Major Sections
The Hindu Phenomenon

HINDU NATIONALISM : THE FIRST PHASE

Mahatma Gandhi could not have been thinking of Ram only as a member of the Hindu pantheon when he talked of Ramrajya. He was looking for an ideal concept for the reordering of India's public life when it regained the freedom to engage in such an effort. In that search he landed, inevitably on Ram, inevitably because no one else has ever better embodied the essence of Hinduism in the public domain. Not even Yudhishtira; for his pursuit of dharma, like those of his four brothers, was one- dimensional uninformed as it was by a simultaneous pursuit of kama and artha (pleasure and prosperity, in a crude translation in the absence of exact equivalents).

Gandhiji's own life continued to be inspired and, in fact, dominated, above all, by Ram. For him, as an individual at the conscious level, politics remained an extension of his religion, not in the narrow Semitic and the equally narrow modern sense, but in the large Indian sense which admits literally of millions of paths of self realization and of reaching God.
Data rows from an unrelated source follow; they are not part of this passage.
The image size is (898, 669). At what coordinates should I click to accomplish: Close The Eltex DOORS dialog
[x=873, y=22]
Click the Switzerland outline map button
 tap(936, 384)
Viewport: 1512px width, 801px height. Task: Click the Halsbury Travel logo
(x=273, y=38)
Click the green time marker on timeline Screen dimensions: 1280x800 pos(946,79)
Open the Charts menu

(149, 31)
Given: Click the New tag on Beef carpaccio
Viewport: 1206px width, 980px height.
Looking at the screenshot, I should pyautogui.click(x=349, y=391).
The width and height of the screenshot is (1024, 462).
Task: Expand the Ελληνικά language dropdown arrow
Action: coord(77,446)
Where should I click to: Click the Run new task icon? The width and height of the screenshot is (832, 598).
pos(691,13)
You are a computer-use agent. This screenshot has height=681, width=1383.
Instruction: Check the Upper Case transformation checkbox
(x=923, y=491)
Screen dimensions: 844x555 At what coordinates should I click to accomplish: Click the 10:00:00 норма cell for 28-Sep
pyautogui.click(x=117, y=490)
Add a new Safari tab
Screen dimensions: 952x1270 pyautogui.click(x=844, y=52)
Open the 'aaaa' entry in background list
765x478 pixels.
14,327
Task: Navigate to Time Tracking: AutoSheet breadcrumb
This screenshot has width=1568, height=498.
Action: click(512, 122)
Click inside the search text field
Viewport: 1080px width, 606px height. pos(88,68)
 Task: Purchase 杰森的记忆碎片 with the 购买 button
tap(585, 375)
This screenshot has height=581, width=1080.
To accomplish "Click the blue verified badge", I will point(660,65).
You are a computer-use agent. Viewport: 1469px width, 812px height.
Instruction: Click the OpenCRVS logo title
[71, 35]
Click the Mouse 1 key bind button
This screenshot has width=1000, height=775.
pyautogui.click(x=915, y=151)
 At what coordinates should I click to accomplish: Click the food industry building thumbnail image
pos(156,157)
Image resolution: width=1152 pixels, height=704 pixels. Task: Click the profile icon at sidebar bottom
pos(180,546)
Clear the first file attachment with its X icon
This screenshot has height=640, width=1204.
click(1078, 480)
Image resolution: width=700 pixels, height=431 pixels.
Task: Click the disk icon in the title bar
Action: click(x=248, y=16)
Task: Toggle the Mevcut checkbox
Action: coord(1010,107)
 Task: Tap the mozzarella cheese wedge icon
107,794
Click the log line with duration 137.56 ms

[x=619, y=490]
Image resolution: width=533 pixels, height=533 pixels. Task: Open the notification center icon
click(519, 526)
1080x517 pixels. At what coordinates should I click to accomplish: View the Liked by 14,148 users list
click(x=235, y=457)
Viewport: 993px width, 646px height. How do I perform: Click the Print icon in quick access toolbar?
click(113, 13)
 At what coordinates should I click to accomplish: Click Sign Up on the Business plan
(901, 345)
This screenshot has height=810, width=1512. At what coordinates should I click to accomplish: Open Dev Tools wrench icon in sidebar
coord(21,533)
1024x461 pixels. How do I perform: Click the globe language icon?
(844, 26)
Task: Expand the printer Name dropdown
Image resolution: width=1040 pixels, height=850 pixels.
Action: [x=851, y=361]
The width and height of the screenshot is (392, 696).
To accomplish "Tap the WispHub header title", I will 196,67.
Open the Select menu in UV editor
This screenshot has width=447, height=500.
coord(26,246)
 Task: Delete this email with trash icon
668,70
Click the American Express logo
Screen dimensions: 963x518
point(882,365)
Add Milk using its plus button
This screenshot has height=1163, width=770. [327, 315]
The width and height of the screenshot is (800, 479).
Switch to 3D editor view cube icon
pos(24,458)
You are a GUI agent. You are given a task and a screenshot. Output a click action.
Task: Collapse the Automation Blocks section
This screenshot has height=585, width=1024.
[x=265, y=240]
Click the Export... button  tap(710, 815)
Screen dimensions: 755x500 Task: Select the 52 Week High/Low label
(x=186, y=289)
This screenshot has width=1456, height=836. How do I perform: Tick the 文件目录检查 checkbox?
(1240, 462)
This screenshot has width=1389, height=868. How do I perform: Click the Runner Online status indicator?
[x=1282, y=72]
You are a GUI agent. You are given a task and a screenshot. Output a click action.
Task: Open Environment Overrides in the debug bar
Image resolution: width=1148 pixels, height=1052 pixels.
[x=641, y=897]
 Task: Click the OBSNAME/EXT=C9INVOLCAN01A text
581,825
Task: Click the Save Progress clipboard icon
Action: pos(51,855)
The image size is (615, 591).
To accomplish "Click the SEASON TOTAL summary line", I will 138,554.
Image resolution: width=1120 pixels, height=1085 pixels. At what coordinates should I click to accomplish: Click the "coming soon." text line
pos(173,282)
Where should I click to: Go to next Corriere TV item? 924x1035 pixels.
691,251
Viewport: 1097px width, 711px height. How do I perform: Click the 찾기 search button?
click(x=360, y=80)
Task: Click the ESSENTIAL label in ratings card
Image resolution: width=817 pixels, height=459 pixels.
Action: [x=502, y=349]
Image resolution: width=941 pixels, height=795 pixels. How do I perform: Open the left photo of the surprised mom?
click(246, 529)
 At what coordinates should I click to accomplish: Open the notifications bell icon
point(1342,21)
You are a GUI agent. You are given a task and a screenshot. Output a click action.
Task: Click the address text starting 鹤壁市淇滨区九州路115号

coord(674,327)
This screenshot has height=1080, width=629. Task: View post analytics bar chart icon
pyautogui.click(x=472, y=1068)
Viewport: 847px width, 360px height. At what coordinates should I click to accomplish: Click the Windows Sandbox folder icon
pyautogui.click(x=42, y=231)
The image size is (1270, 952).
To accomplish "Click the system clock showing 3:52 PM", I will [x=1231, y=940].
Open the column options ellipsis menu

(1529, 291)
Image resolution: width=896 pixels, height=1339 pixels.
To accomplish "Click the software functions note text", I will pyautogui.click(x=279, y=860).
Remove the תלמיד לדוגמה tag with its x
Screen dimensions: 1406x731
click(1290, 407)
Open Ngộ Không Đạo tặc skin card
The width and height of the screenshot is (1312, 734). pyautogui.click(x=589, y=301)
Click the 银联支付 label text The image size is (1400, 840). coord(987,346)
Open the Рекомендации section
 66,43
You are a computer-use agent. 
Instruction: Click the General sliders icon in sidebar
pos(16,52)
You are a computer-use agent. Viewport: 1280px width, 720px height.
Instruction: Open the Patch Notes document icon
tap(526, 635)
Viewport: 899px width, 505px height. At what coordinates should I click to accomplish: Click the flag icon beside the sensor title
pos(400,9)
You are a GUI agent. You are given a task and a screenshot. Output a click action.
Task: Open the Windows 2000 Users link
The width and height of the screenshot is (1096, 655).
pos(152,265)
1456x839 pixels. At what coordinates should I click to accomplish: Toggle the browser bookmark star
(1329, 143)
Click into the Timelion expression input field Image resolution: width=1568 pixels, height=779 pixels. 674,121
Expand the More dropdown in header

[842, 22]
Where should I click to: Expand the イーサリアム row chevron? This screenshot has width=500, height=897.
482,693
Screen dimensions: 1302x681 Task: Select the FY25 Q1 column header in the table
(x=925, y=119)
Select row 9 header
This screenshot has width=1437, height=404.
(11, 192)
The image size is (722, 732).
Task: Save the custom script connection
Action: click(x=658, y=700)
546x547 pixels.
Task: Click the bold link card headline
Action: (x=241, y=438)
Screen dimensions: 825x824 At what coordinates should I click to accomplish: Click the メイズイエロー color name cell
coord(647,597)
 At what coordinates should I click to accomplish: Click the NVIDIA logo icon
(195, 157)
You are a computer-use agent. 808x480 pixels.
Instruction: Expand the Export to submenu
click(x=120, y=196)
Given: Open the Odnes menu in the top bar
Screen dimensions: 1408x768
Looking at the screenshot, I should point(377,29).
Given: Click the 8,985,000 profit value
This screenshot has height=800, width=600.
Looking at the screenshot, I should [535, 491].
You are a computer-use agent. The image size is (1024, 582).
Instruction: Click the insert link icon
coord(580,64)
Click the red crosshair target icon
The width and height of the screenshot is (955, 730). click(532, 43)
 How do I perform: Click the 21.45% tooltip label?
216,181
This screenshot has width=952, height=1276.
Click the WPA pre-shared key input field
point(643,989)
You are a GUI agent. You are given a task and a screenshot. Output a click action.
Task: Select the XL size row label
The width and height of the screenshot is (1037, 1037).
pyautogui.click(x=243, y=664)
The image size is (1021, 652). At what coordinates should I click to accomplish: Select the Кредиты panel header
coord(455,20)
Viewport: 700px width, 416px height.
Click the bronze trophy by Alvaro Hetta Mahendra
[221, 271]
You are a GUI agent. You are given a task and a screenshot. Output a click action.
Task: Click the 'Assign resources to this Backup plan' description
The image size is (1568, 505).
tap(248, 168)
That is why Gandhiji sough Hindu-Muslim amity on the platform of essential unity of the two religions and Nehru on that of a common fight against feudalism, exploitation and poverty. Both approaches failed to produce the desired result; they had to fail. The two leaders tried to wish away the unresolved and stalemated civilizational conflict and they could not possibly succeed. The nobility of their purpose, the intensity of their conviction and the Herculean nature of their effort could not prevail against the logic of history. The alternative to partition would have been infinitely worse.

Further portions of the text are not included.